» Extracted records
-.-.-
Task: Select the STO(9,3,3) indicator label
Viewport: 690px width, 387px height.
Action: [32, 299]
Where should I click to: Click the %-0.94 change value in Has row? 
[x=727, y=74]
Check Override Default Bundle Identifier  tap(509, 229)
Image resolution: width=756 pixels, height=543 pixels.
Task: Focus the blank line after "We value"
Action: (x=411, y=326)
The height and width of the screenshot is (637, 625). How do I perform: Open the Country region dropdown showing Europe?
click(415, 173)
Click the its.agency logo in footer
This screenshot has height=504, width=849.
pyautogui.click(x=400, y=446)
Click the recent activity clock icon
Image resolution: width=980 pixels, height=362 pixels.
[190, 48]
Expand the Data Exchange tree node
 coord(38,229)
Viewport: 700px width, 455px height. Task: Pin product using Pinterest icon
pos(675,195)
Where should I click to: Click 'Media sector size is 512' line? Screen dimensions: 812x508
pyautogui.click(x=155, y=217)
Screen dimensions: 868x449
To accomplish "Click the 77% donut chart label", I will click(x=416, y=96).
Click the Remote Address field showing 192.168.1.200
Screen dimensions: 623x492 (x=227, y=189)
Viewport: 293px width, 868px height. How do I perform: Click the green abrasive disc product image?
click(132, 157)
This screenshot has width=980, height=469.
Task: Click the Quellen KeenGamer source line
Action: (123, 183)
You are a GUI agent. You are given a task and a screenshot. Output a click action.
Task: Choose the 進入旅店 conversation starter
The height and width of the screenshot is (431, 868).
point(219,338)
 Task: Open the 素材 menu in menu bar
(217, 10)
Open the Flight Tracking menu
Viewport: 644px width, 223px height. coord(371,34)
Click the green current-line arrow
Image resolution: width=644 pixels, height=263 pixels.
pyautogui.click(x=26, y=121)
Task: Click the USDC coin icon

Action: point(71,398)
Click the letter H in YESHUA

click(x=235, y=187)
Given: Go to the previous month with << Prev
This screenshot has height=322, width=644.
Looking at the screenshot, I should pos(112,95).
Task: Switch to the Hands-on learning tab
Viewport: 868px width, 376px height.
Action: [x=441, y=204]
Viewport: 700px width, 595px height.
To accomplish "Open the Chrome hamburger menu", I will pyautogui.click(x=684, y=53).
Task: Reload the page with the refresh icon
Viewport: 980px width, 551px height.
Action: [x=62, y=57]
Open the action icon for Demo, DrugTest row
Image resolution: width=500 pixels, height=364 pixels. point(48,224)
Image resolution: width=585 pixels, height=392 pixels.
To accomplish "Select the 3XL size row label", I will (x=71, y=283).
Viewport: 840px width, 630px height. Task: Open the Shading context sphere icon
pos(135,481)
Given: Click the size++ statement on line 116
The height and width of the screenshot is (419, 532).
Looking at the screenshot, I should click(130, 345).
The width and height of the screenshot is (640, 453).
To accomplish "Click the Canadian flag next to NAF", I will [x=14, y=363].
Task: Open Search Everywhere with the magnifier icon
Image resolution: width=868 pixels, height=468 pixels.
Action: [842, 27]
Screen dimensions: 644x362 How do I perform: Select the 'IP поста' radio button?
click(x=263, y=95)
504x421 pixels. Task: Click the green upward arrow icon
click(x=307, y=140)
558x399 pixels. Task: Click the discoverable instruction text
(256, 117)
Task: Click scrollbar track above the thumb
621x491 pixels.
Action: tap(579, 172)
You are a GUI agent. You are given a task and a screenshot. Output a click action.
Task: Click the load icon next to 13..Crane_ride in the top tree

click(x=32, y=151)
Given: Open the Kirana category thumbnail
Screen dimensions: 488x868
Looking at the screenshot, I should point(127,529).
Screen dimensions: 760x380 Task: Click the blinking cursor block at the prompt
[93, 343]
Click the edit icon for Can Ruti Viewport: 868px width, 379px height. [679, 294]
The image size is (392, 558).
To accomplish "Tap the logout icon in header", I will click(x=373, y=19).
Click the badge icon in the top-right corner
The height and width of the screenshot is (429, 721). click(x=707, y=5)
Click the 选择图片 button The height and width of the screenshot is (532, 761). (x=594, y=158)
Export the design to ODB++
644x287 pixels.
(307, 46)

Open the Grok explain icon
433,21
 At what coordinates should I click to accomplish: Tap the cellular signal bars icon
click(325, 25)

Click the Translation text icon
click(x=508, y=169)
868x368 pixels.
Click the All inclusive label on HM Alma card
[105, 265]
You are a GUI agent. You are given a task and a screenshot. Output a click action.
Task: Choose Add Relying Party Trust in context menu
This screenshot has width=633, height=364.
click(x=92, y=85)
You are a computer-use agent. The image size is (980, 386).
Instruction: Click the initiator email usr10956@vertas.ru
-.-.-
From the line containing "Task: Click scrollbar track above the thumb" down to the final line of the data, write out every line exactly; both the first and last of these belong in your answer, and nothing else does.

Task: Click scrollbar track above the thumb
621x491 pixels.
Action: tap(579, 172)
You are a GUI agent. You are given a task and a screenshot. Output a click action.
Task: Click the load icon next to 13..Crane_ride in the top tree

click(x=32, y=151)
Given: Open the Kirana category thumbnail
Screen dimensions: 488x868
Looking at the screenshot, I should point(127,529).
Screen dimensions: 760x380 Task: Click the blinking cursor block at the prompt
[93, 343]
Click the edit icon for Can Ruti Viewport: 868px width, 379px height. [679, 294]
The image size is (392, 558).
To accomplish "Tap the logout icon in header", I will click(x=373, y=19).
Click the badge icon in the top-right corner
The height and width of the screenshot is (429, 721). click(x=707, y=5)
Click the 选择图片 button The height and width of the screenshot is (532, 761). (x=594, y=158)
Export the design to ODB++
644x287 pixels.
(307, 46)

Open the Grok explain icon
433,21
 At what coordinates should I click to accomplish: Tap the cellular signal bars icon
click(325, 25)

Click the Translation text icon
click(x=508, y=169)
868x368 pixels.
Click the All inclusive label on HM Alma card
[105, 265]
You are a GUI agent. You are given a task and a screenshot. Output a click action.
Task: Choose Add Relying Party Trust in context menu
This screenshot has width=633, height=364.
click(x=92, y=85)
You are a computer-use agent. The image size is (980, 386).
Instruction: Click the initiator email usr10956@vertas.ru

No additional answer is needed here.